The Consortium is providing 134,000 euros to the Institute of Biochemistry, Biotechnology, and Bioinformatics at the Technische Universität Braunschweig in Germany because of lead researcher Professor Michael Hust’s expertise in the development of human antitoxins.
Each year, thousands of horses are used as living factories to produce antitoxins. These antitoxins are isolated from horses’ blood after repeatedly injecting them with toxins, such as diphtheria toxin. Many of the horses are kept on farms in India, where recent Animal Welfare Board of India – (AWBI)-authorised inspections by veterinary and other experts, including from PETA India, uncovered rampant negligence and inadequate veterinary care.
Disturbing video footage from numerous facilities that use horses and other equines for antitoxin production in India, photos and a detailed AWBI–authorised inspection report are available upon request.
Horses and other equines used to produce antitoxins in India showed signs of lameness, anaemia, diseased hooves, eye abnormalities, and malnutrition. Seriously ill and elderly horses were kept in close contact with other animals and left to die without the humane option of euthanasia. Antitoxins made from the blood of horses on these farms are exported from India and used worldwide.
This research will lead to the development of recombinant human antibodies that can block the illness-causing diphtheria toxin and also be produced in the laboratory without horses.
“This project is a much-needed step towards replacing the use of animals with non-animal technologies that can produce safer and more effective human medicines”, says molecular biologist and Consortium Associate Director Dr Amy Clippinger. Professor Stefan Dübel, head of the Biotechnology Department, adds, “We are happy not only that we can help to tackle a serious health problem but also that our longstanding commitment to developing a method which makes animal experiments obsolete for antibody generation is now rewarded by international recognition”.
PETA India has urged the Ministry of Environment, Forest, and Climate Change to ensure that the suffering equines receive the veterinary and rehabilitative care they need, yet no action has been taken so far to provide them with relief. PETA India also urges the Ministry of Science and Technology and the Ministry of Health & Family Welfare to commit to supporting the development of additional non-animal antitoxins and antivenins and to stop relying on the abuse and neglect of thousands of equines each year.
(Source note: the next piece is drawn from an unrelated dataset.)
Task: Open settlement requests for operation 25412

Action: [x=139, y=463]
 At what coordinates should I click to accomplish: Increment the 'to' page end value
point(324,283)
According to Dr Rohit Bhatia, science policy adviser for PETA India, “The PETA International Science Consortium has taken the lead by funding ground-breaking research that will spare thousands of horses prolonged suffering, and now the Indian government, too, must act by focusing on the adoption and development of modern non-animal methods of producing antitoxins and antivenins”.
About the PETA International Science Consortium Ltd: The Consortium was established in 2012 to coordinate the scientific and regulatory expertise of its members – PETA UK, PETA US, PETA France, PETA Germany, PETA India, PETA Netherlands, PETA Asia, and PETA Australia. It works to fund and accelerate the development, validation, and global implementation of alternatives to testing on animals.